Обсуждение: [repost] Help me develop new commit_delay advice

Поиск
Список
Период
Сортировка

[repost] Help me develop new commit_delay advice

От
Peter Geoghegan
Дата:
This has been reposted to this list from the pgsql-hackers list, at
the request of Josh Berkus. Hopefully there will be more interest
here.

---------- Forwarded message ----------
From: Peter Geoghegan <peter@2ndquadrant.com>
Date: 29 July 2012 16:39
Subject: Help me develop new commit_delay advice
To: PG Hackers <pgsql-hackers@postgresql.org>


Many of you will be aware that the behaviour of commit_delay was
recently changed. Now, the delay only occurs within the group commit
leader backend, and not within each and every backend committing a
transaction:

http://git.postgresql.org/gitweb/?p=postgresql.git;a=commit;h=f11e8be3e812cdbbc139c1b4e49141378b118dee

For those of you that didn't follow this development, I should point
out that I wrote a blogpost that described the idea, which will serve
as a useful summary:

http://pgeoghegan.blogspot.com/2012/06/towards-14000-write-transactions-on-my.html

I made what may turn out to be a useful observation during the
development of the patch, which was that for both the tpc-b.sql and
insert.sql pgbench-tools scripts, a commit_delay of half of my
wal_sync_method's reported raw sync speed looked optimal. I use Linux,
so my wal_sync_method happened to have been fdatasync. I measured this
using pg_test_fsync.

The devel docs still say of commit_delay and commit siblings: "Good
values for these parameters are not yet clear; experimentation is
encouraged". This has been the case since Postgres 7.1 (i.e. it has
never been clear what good values were - the folk wisdom was actually
that commit_delay should always be set to 0). I hope to be able to
formulate some folk wisdom about setting commit_delay from 9.3 on,
that may go on to be accepted as an official recommendation within the
docs.

I am rather curious as to what experimentation shows optimal values
for commit_delay to be for a representative cross-section of hardware.
In particular, I'd like to see if setting commit_delay to half of raw
sync time appears to be optimal for both insert.sql and tpc-b.sql
workloads across different types of hardware with different sync
times. Now, it may be sort of questionable to take those workloads as
general proxies for performance, not least since they will literally
give Postgres as many *completely uniform* transactions as it can
handle. However, it is hard to think of another, better general proxy
for performance that is likely to be accepted as such, and will allows
us to reason about setting commit_delay.

While I am not completely confident that we can formulate a widely
useful, simple piece of advice, I am encouraged by the fact that a
commit_delay of 4,000 worked very well for both tpc-b.sql and
insert.sql workloads on my laptop, beating out settings of 3,000 and
5,000 on each benchmark. I am also encouraged by the fact that in some
cases, including both the insert.sql and tpc-b.sql cases that I've
already described elsewhere, there is actually no downside to setting
commit_delay - transaction throughput naturally improves, but
transaction latency is actually improved a bit too (or at least the
average and worst-cases). This is presumably due to the amelioration
of resource contention (from greater commit batching) more than
compensating for the obvious downside of adding a delay.

Aim: List every specific number given as a commit_delay setting in the thread on commit_delay advice.

Given material:
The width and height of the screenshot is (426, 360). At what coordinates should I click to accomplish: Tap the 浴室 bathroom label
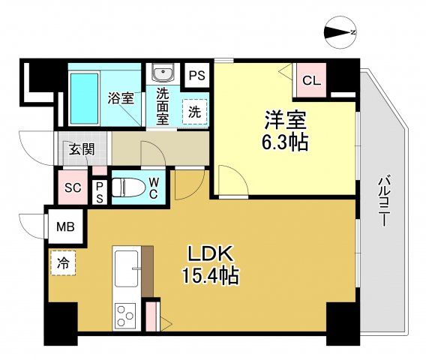(121, 97)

Final result:
- 0
- 4,000
- 3,000
- 5,000